- GOAL OF THE EXERCISE:
Once you reach the line containing "The height and width of the screenshot is (612, 1024)." in the entries below, write out that line and each one after it down to the line containing "Viewport: 550px width, 386px height.", exactly and with nothing added.

##### EXTRACTED INFORMATION #####

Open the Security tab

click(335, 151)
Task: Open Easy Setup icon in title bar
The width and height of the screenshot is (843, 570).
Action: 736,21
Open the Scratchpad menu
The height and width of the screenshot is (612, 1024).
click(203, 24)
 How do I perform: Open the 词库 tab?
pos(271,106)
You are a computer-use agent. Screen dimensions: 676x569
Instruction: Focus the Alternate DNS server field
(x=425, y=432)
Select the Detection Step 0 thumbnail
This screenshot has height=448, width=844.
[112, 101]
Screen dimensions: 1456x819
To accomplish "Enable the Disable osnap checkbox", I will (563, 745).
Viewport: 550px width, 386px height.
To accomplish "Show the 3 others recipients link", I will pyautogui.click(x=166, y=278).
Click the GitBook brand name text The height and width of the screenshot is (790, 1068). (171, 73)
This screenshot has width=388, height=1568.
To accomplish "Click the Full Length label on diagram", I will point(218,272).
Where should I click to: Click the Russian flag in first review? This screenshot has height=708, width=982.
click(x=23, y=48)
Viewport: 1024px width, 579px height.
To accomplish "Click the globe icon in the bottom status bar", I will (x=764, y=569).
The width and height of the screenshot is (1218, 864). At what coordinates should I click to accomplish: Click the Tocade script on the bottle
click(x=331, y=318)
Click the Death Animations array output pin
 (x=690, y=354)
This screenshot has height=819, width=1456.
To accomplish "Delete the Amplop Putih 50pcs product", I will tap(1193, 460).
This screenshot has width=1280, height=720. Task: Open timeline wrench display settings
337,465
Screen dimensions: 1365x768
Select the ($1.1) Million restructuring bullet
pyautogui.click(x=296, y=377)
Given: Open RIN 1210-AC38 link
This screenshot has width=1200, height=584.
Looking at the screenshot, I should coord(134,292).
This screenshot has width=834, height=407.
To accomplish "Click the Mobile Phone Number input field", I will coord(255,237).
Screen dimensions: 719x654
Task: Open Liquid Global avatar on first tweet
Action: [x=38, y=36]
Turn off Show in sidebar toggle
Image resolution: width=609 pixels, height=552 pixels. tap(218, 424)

#####

- SOLUTION FOR THIS PROBLEM:
The height and width of the screenshot is (612, 1024).
click(203, 24)
 How do I perform: Open the 词库 tab?
pos(271,106)
You are a computer-use agent. Screen dimensions: 676x569
Instruction: Focus the Alternate DNS server field
(x=425, y=432)
Select the Detection Step 0 thumbnail
This screenshot has height=448, width=844.
[112, 101]
Screen dimensions: 1456x819
To accomplish "Enable the Disable osnap checkbox", I will (563, 745).
Viewport: 550px width, 386px height.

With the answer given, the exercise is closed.